Loop weighs the possibility of US oil exports
8 November 2012
New Orleans, 8 November (Argus) — The Louisiana Offshore Oil Port (Loop), the US' top offloading port for foreign and domestic crudes, is weighing whether to outfit its facilities to load vessels with crude amid growing interest from customers who hope to one day to be able to export domestically produced oil.
Exports of American crude are virtually banned, with a very few exceptions. Firms can and have recently received government waivers to move crude in small batches from the US to Canada. But an onslaught of domestic oil output coupled with an expected future oversupply of light, sweet crude has many clamoring for those US oil export restrictions to be lifted. Loop has fielded interest from customers who hope to win licenses to export US-produced oil, according to Loop's vice-president of business development David Carrere.
“We're in the very early stages of those discussions,” Carrere said in an interview with Argus. “If we can build a business case around that, that's definitely something that Loop would be interested in, and I think we're well positioned to be a significant player in that market.”
Loop recently modified one of its three buoys to handle medium-range tankers of Eagle Ford crude production loaded at Corpus Christi, Texas, but those shipments are constrained by the lack of vessels compliant with the 1920 Jones Act, which mandates that only US-flagged ships may move goods between US ports.
The changes at Loop are indicative of shifts in US crude dynamics. It, like much of the country's oil infrastructure, was built on the assumption that the US would remain import dependent. Pipelines point into the US from ports to refineries, and refineries have invested in the ability to run heavy crude from Canada. Now, faced with abundant and cheap light, sweet US-produced crude, infrastructure is being reversed or built anew, barge and rail are increasingly being used to transport oil, refineries are changing crude slates and ports like the one in Corpus Christi have seen outbound crude volumes skyrocket.
Diversification is key to Loop's strategy going forward, according to Carrere. The company is boosting its offerings in blending, storage, offloading and – potentially – oil loading.
“It would be unlikely that we would completely turn our business around and start exporting,” Carrere said. “We believe there's still a demand for imports…But we're not going to put all our money on that horse.”
Loop officials say they could modify the other two buoys to handle the smaller vessels or even consider taking barges, though the large port could face barriers in offering an economic rate for barge service. Right now Loop offloads about 200,000-300,000 bl of crude at a time from the available Jones Act-compliant tankers, which are limited in number but currently include the Pelican State, American Phoenix and Pennsylvania. Ship tracking data indicates the site has offloaded four to five tankers of Eagle Ford crude since adding the capability last summer.

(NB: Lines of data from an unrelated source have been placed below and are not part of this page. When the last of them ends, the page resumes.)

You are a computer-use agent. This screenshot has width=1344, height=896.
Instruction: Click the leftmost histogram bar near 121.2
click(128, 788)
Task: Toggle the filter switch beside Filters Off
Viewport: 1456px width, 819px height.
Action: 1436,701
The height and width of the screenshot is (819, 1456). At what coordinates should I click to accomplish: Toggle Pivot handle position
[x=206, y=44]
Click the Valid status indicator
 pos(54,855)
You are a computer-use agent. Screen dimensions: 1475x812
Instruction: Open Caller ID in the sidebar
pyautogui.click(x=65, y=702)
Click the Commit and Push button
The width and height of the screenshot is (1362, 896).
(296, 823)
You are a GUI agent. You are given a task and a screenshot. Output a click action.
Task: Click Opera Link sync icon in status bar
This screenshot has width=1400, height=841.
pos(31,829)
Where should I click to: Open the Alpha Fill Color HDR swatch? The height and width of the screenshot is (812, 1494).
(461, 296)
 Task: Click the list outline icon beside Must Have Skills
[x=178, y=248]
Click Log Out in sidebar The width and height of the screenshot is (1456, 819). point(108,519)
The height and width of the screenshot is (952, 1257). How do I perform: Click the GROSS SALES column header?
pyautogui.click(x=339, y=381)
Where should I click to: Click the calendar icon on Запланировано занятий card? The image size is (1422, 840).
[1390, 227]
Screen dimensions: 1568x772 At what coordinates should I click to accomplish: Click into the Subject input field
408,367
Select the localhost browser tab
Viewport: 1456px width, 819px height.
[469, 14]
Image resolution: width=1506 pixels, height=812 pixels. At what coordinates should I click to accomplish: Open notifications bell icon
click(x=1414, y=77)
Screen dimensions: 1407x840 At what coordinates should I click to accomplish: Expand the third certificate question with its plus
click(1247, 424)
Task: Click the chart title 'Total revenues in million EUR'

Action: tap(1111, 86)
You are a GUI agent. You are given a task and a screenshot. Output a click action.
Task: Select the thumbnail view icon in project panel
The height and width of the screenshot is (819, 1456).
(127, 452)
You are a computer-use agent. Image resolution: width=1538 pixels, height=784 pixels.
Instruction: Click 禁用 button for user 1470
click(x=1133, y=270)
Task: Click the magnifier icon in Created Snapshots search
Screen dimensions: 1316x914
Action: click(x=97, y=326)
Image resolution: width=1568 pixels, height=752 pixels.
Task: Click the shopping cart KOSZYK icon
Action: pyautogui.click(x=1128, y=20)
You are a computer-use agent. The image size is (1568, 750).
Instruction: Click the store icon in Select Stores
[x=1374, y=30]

Loop is also beginning to think smaller when it comes to storage. US crude arriving by pipeline or vessel come in smaller batches, which would better suit smaller tanks, so the company is considering building storage in the 250,000-350,000bl range. It is also testing a technology that may boost the sophistication and efficiency of crude blending in its existing large, 600,000bl above-ground tanks. Refiners are interested in receiving better-blended crudes from Loop because it saves them from using valuable and limited on-site tankage at their refineries.
Loop is a major piece of US oil infrastructure, with pipeline connections to sizable refineries at the US Gulf coast and 58mn bl of underground crude storage and 9mn bl of above-ground storage at its Clovelly, Louisiana, facilities. It is the only port in the US capable of unloading very large crude carriers (VLCCs). But Loop has been battling a drain on imports ever since domestic shale drilling in formations like the Bakken, Eagle Ford and Permian basin exploded, sending ever-growing volumes of light, sweet crude into the market and at a discount to imported crudes. Loop's significant pipeline access to refineries is being cut off due to the reversal of Shell's 300,000 b/d Ho-Ho pipeline to move crude eastward from Houston, Texas, to Houma, Louisiana. Just last week it lost access to many Texas refineries when Shell shut the segment of Ho-Ho between Houston and Port Neches, Texas. Adding new services, like the ability to handle tankers of Eagle Ford crude, has been key.
“We're bringing in domestic sweets to compete with foreign sweets we were already bringing in. We basically sped up some of what was happening with the Ho-Ho reversal. But we felt it was important for us to get in front of that and offer that capability to our customers,” Carrere said. “It will in some measure compete with Ho-Ho, because Ho-Ho's bringing the same barrels.”
It's unclear whether the reversal of Ho-Ho line to take onshore crudes east from Texas to Louisiana will hurt Loop's new Eagle Ford tanker business, or vice versa. “There certainly seems to be enough of Eagle Ford to go around,” Carrere said. It's also unclear who the shippers on Ho-Ho are and what types of crude they will be shipping.
Even after the Ho-Ho reversal, Loop's pipelines can take crude to St James, Louisiana, and to significant refining capacity in the eastern part of the state. At its max, the Loop's offshore marine facility can unload 1.1mn b/d, and Loop is also the landing site for Gulf of Mexico crudes Thunder Horse and Mars, as well as significant crude imports from the Middle East. But the surge in US crude output has already backed out significant amounts the light, sweet imports Loop used to handle – namely west African sweets (WAF), prompting its retooling and consideration of new strategies.
Though the port is scrambling to keep up with shifts, one trend could work in its favor – the expectation that US Gulf of Mexico oil production will rise. Medium sours yielded from deepwater drilling could be channeled into Loop, then delivered via the forthcoming Westward Ho crude pipeline, which is slated to go into service in 2015. That 300,000 b/d line would take the Gulf crudes to Texas and western Louisiana refineries.
Loop is owned by Marathon Petroleum, Shell and Murphy Oil, which is in the process of transferring its stake to Valero.